By Uma Sivanathan
In dealing with the challenges and stresses of daily life, we might be led to habits that are not healthy for us, our children and all those around us. Smoking cigarettes is one of those habits.
There has been much education on the risks of smoking cigarettes. These risks include lung cancer, coronary heart disease, stroke and harm to nearly every organ in the body. Smoking can also cause the narrowing of blood vessels, leading to high blood pressure.
Adults who choose to smoke have the responsibility to consider those around them, especially children, who may be exposed to secondhand smoke.
Secondhand smoke is the combination of smoke from the end of a lit cigarette and the smoke that is breathed out.The smoke contains many chemicals, some of which are extremely toxic. Seventy of those chemicals are known to cause cancer. Breathing secondhand smoke can have immediate harmful effects on our blood vessels, increasing the risk of a heart attack.
There is no level of exposure to secondhand smoke that is free of risk.
Secondhand smoke can cause serious health problems in children. Studies show children whose parents smoke get sick more often. They get more bronchitis, pneumonia and ear infections than children of parents who don’t smoke. The smoke can cause wheezing and coughing and set off episodes of asthma.
Parents can help to protect their children from secondhand smoke by not allowing anyone to smoke in or near their homes; not letting anyone smoke in their cars, even with the windows down; choosing day care centers and schools that are tobacco-free; finding restaurants and public places where smoking isn’t permitted.

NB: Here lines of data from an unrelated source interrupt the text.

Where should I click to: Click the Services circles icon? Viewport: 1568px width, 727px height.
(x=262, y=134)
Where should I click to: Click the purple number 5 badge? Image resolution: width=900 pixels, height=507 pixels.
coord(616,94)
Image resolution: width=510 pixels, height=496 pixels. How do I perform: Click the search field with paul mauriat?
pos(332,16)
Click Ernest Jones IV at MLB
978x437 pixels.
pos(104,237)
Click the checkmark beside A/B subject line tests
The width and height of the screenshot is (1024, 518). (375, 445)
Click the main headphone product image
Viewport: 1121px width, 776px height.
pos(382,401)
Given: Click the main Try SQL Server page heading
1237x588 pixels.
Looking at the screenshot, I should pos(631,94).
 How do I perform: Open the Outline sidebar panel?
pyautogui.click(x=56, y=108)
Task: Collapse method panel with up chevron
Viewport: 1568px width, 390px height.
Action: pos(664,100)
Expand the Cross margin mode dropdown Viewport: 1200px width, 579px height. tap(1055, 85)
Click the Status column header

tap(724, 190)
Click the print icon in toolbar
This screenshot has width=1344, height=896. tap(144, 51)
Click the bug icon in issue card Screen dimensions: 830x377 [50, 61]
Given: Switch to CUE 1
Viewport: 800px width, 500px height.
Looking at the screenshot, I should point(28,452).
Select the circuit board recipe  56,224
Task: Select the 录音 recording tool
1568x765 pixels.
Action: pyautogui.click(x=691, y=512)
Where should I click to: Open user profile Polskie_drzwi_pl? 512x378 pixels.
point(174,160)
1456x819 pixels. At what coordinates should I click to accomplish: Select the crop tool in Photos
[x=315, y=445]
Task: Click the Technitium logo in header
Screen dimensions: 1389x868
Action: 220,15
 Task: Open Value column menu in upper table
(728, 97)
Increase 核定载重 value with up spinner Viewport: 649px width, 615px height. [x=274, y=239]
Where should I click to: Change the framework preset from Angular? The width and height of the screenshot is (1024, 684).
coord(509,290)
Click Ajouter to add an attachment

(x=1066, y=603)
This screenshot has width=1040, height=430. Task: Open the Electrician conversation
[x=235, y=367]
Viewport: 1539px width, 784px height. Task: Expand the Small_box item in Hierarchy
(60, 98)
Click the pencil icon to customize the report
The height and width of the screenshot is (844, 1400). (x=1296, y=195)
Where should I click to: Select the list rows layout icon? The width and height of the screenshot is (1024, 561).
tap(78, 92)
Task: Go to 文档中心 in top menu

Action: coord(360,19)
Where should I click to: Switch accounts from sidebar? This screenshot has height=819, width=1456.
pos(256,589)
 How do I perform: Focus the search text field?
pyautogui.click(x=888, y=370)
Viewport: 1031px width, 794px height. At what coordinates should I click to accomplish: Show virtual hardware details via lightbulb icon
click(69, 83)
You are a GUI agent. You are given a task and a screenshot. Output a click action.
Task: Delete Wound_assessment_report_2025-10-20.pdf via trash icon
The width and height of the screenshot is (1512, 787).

Of great concern is the well-being of babies whose mothers smoke during pregnancy. Some of the risks to the baby are stillbirth, an early delivery, low birth weight and sudden infant death syndrome.
It is the perfect time for the mother-to-be to quit if she is a smoker, for her own sake and the long-term health of her baby. One free resource for quitting can be found at www.quitline.org.
Because of educational campaigns, there has been significant progress in the prevention of tobacco use, and more and more people are quitting.
Now we are faced with the more recent challenge of e-cigarette use. E-cigarettes are battery powered, and the nicotine is inhaled in aerosol form. This is called vaping. E-cigarettes come in flavors such as chocolate, cherry, cotton candy, bubble gum and cola, which promote continued use. Nicotine is a powerful, highly addictive drug.
The website www.lung.org states, “there has been a rapid rise in youth’s use of e-cigarettes in the U.S., including a 900 percent increase among high school students from 2011 to 2015.”
Last December, the U.S. Surgeon General issued a groundbreaking report called, “E-cigarette Use Among Youth and Young Adults.” The conclusions in the report are: flavors in e-cigarettes are one of the main reasons youth use them; e-cigarette aerosol is not safe; and e-cigarette use is strongly associated with the use of other tobacco products among youth and young adults.
The Surgeon General also concludes, ”E-cigarette use among youth is now a significant public health concern and steps must be taken by parents, educators and especially policymakers to discourage the use of e-cigarettes.”
In closing, I ask we work together as a community to stop the addiction of our youth to nicotine and all other harmful substances.
To get involved in advocacy or policy work, find out what’s being worked on in Hawai’i. Check out current laws and regulations regarding tobacco use, visit www.tobaccofreehawaii.org.
I also highly recommend visiting the Life Choices website at www.kauai.gov/LifesChoicesKauai and reading the book “Natural Highs, Feel Good All the Time,” by Dr. Hyla Cass and Patrick Holford.
With deep love for the children of Kauai, Uma.